--- TASK GOAL ---
Quote each of the rows below word for word, leaving nothing out and adding nothing.

☆ ☆ ☆ ☆ ☆

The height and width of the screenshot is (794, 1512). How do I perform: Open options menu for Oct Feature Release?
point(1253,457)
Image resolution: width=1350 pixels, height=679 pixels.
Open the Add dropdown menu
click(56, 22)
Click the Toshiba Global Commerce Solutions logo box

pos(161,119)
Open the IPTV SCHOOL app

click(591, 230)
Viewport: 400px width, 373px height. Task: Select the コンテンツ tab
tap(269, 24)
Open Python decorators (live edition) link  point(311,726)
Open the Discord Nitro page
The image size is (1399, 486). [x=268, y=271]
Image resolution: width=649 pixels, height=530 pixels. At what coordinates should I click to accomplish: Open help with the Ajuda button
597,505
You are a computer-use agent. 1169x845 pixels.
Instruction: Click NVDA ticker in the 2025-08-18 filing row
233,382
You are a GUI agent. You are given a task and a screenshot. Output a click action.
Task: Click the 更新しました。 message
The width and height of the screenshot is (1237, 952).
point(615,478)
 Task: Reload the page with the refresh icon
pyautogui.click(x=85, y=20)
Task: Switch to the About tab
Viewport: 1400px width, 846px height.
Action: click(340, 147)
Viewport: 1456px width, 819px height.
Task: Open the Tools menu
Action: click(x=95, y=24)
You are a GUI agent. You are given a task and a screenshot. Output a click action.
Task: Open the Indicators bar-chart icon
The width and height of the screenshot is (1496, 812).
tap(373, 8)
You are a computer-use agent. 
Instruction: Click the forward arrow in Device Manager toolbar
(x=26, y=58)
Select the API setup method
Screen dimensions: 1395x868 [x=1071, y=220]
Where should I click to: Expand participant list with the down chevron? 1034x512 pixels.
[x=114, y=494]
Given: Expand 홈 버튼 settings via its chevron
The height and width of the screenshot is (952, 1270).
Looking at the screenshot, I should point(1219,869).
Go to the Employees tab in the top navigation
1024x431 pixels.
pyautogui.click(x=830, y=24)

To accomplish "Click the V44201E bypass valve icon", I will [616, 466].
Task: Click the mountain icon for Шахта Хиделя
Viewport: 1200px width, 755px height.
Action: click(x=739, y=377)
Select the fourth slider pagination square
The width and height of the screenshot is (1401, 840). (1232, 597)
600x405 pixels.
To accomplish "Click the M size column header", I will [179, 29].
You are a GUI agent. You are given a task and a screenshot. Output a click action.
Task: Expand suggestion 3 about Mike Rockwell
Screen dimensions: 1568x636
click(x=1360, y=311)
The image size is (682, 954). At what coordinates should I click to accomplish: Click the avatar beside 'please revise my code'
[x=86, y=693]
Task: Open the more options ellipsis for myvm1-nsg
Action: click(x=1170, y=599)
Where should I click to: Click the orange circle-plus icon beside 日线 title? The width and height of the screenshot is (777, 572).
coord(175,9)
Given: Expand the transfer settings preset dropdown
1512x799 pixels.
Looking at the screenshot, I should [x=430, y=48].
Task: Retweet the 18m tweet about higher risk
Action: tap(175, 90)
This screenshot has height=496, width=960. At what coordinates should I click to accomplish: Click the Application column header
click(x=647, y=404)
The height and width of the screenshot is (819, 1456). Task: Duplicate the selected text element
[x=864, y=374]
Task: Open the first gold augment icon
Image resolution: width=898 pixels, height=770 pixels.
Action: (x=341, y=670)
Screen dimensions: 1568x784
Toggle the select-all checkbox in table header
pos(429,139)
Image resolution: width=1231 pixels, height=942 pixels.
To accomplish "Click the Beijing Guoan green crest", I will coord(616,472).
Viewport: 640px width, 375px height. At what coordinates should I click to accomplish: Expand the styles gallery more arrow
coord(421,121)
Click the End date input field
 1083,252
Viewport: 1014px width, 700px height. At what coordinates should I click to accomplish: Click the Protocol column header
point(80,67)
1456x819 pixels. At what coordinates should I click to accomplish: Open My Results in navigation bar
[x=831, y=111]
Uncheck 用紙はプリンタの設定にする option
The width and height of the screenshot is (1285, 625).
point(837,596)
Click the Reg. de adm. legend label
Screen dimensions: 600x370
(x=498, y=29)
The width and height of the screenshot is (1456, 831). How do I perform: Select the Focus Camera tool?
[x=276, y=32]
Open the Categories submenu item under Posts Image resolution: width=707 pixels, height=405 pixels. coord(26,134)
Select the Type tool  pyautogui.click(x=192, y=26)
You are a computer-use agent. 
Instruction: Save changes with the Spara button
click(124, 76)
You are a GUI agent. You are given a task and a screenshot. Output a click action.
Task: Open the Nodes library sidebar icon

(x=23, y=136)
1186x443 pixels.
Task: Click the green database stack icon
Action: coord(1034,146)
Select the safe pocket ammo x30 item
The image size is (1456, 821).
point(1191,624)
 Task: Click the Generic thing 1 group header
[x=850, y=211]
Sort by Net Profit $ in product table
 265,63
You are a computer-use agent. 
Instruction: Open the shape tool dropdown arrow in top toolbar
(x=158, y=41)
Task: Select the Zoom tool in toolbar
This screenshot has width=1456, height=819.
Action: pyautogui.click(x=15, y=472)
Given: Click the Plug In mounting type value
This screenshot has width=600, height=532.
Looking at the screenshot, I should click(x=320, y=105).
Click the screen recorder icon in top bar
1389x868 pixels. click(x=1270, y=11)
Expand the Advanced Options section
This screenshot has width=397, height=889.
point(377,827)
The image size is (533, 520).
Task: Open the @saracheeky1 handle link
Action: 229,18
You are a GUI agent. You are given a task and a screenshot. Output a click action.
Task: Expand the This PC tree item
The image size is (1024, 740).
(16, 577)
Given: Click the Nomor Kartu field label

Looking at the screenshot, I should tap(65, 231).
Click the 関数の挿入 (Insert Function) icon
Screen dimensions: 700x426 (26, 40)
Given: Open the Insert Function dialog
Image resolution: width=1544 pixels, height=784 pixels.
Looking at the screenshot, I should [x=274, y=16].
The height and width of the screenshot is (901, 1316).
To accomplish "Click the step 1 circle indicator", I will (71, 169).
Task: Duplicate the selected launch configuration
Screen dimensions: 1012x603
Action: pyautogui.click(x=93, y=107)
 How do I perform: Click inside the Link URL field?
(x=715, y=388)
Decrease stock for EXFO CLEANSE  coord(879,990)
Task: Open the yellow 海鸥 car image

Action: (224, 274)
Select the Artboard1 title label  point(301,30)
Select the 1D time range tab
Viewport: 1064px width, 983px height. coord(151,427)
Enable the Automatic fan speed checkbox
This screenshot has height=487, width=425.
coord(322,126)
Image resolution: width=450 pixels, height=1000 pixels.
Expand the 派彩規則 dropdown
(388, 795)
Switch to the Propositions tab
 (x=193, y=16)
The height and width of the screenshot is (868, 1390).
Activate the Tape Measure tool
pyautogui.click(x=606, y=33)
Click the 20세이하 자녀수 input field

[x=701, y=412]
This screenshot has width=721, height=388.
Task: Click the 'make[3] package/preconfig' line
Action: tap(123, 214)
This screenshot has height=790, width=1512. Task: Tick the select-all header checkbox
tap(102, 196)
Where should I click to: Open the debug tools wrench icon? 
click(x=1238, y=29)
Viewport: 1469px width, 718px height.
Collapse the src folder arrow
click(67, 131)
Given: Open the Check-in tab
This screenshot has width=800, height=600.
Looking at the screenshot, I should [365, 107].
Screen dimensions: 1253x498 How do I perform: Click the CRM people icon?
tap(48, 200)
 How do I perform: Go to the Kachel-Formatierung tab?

☆ ☆ ☆ ☆ ☆

--- FINISHED ANSWER ---
The height and width of the screenshot is (794, 1512). How do I perform: Open options menu for Oct Feature Release?
point(1253,457)
Image resolution: width=1350 pixels, height=679 pixels.
Open the Add dropdown menu
click(56, 22)
Click the Toshiba Global Commerce Solutions logo box

pos(161,119)
Open the IPTV SCHOOL app

click(591, 230)
Viewport: 400px width, 373px height. Task: Select the コンテンツ tab
tap(269, 24)
Open Python decorators (live edition) link  point(311,726)
Open the Discord Nitro page
The image size is (1399, 486). [x=268, y=271]
Image resolution: width=649 pixels, height=530 pixels. At what coordinates should I click to accomplish: Open help with the Ajuda button
597,505
You are a computer-use agent. 1169x845 pixels.
Instruction: Click NVDA ticker in the 2025-08-18 filing row
233,382
You are a GUI agent. You are given a task and a screenshot. Output a click action.
Task: Click the 更新しました。 message
The width and height of the screenshot is (1237, 952).
point(615,478)
 Task: Reload the page with the refresh icon
pyautogui.click(x=85, y=20)
Task: Switch to the About tab
Viewport: 1400px width, 846px height.
Action: click(340, 147)
Viewport: 1456px width, 819px height.
Task: Open the Tools menu
Action: click(x=95, y=24)
You are a GUI agent. You are given a task and a screenshot. Output a click action.
Task: Open the Indicators bar-chart icon
The width and height of the screenshot is (1496, 812).
tap(373, 8)
You are a computer-use agent. 
Instruction: Click the forward arrow in Device Manager toolbar
(x=26, y=58)
Select the API setup method
Screen dimensions: 1395x868 [x=1071, y=220]
Where should I click to: Expand participant list with the down chevron? 1034x512 pixels.
[x=114, y=494]
Given: Expand 홈 버튼 settings via its chevron
The height and width of the screenshot is (952, 1270).
Looking at the screenshot, I should point(1219,869).
Go to the Employees tab in the top navigation
1024x431 pixels.
pyautogui.click(x=830, y=24)

To accomplish "Click the V44201E bypass valve icon", I will [616, 466].
Task: Click the mountain icon for Шахта Хиделя
Viewport: 1200px width, 755px height.
Action: click(x=739, y=377)
Select the fourth slider pagination square
The width and height of the screenshot is (1401, 840). (1232, 597)
600x405 pixels.
To accomplish "Click the M size column header", I will [179, 29].
You are a GUI agent. You are given a task and a screenshot. Output a click action.
Task: Expand suggestion 3 about Mike Rockwell
Screen dimensions: 1568x636
click(x=1360, y=311)
The image size is (682, 954). At what coordinates should I click to accomplish: Click the avatar beside 'please revise my code'
[x=86, y=693]
Task: Open the more options ellipsis for myvm1-nsg
Action: click(x=1170, y=599)
Where should I click to: Click the orange circle-plus icon beside 日线 title? The width and height of the screenshot is (777, 572).
coord(175,9)
Given: Expand the transfer settings preset dropdown
1512x799 pixels.
Looking at the screenshot, I should [x=430, y=48].
Task: Retweet the 18m tweet about higher risk
Action: tap(175, 90)
This screenshot has height=496, width=960. At what coordinates should I click to accomplish: Click the Application column header
click(x=647, y=404)
The height and width of the screenshot is (819, 1456). Task: Duplicate the selected text element
[x=864, y=374]
Task: Open the first gold augment icon
Image resolution: width=898 pixels, height=770 pixels.
Action: (x=341, y=670)
Screen dimensions: 1568x784
Toggle the select-all checkbox in table header
pos(429,139)
Image resolution: width=1231 pixels, height=942 pixels.
To accomplish "Click the Beijing Guoan green crest", I will coord(616,472).
Viewport: 640px width, 375px height. At what coordinates should I click to accomplish: Expand the styles gallery more arrow
coord(421,121)
Click the End date input field
 1083,252
Viewport: 1014px width, 700px height. At what coordinates should I click to accomplish: Click the Protocol column header
point(80,67)
1456x819 pixels. At what coordinates should I click to accomplish: Open My Results in navigation bar
[x=831, y=111]
Uncheck 用紙はプリンタの設定にする option
The width and height of the screenshot is (1285, 625).
point(837,596)
Click the Reg. de adm. legend label
Screen dimensions: 600x370
(x=498, y=29)
The width and height of the screenshot is (1456, 831). How do I perform: Select the Focus Camera tool?
[x=276, y=32]
Open the Categories submenu item under Posts Image resolution: width=707 pixels, height=405 pixels. coord(26,134)
Select the Type tool  pyautogui.click(x=192, y=26)
You are a computer-use agent. 
Instruction: Save changes with the Spara button
click(124, 76)
You are a GUI agent. You are given a task and a screenshot. Output a click action.
Task: Open the Nodes library sidebar icon

(x=23, y=136)
1186x443 pixels.
Task: Click the green database stack icon
Action: coord(1034,146)
Select the safe pocket ammo x30 item
The image size is (1456, 821).
point(1191,624)
 Task: Click the Generic thing 1 group header
[x=850, y=211]
Sort by Net Profit $ in product table
 265,63
You are a computer-use agent. 
Instruction: Open the shape tool dropdown arrow in top toolbar
(x=158, y=41)
Task: Select the Zoom tool in toolbar
This screenshot has width=1456, height=819.
Action: pyautogui.click(x=15, y=472)
Given: Click the Plug In mounting type value
This screenshot has width=600, height=532.
Looking at the screenshot, I should click(x=320, y=105).
Click the screen recorder icon in top bar
1389x868 pixels. click(x=1270, y=11)
Expand the Advanced Options section
This screenshot has width=397, height=889.
point(377,827)
The image size is (533, 520).
Task: Open the @saracheeky1 handle link
Action: 229,18
You are a GUI agent. You are given a task and a screenshot. Output a click action.
Task: Expand the This PC tree item
The image size is (1024, 740).
(16, 577)
Given: Click the Nomor Kartu field label

Looking at the screenshot, I should tap(65, 231).
Click the 関数の挿入 (Insert Function) icon
Screen dimensions: 700x426 (26, 40)
Given: Open the Insert Function dialog
Image resolution: width=1544 pixels, height=784 pixels.
Looking at the screenshot, I should [x=274, y=16].
The height and width of the screenshot is (901, 1316).
To accomplish "Click the step 1 circle indicator", I will (71, 169).
Task: Duplicate the selected launch configuration
Screen dimensions: 1012x603
Action: pyautogui.click(x=93, y=107)
 How do I perform: Click inside the Link URL field?
(x=715, y=388)
Decrease stock for EXFO CLEANSE  coord(879,990)
Task: Open the yellow 海鸥 car image

Action: (224, 274)
Select the Artboard1 title label  point(301,30)
Select the 1D time range tab
Viewport: 1064px width, 983px height. coord(151,427)
Enable the Automatic fan speed checkbox
This screenshot has height=487, width=425.
coord(322,126)
Image resolution: width=450 pixels, height=1000 pixels.
Expand the 派彩規則 dropdown
(388, 795)
Switch to the Propositions tab
 (x=193, y=16)
The height and width of the screenshot is (868, 1390).
Activate the Tape Measure tool
pyautogui.click(x=606, y=33)
Click the 20세이하 자녀수 input field

[x=701, y=412]
This screenshot has width=721, height=388.
Task: Click the 'make[3] package/preconfig' line
Action: tap(123, 214)
This screenshot has height=790, width=1512. Task: Tick the select-all header checkbox
tap(102, 196)
Where should I click to: Open the debug tools wrench icon? 
click(x=1238, y=29)
Viewport: 1469px width, 718px height.
Collapse the src folder arrow
click(67, 131)
Given: Open the Check-in tab
This screenshot has width=800, height=600.
Looking at the screenshot, I should [365, 107].
Screen dimensions: 1253x498 How do I perform: Click the CRM people icon?
tap(48, 200)
 How do I perform: Go to the Kachel-Formatierung tab?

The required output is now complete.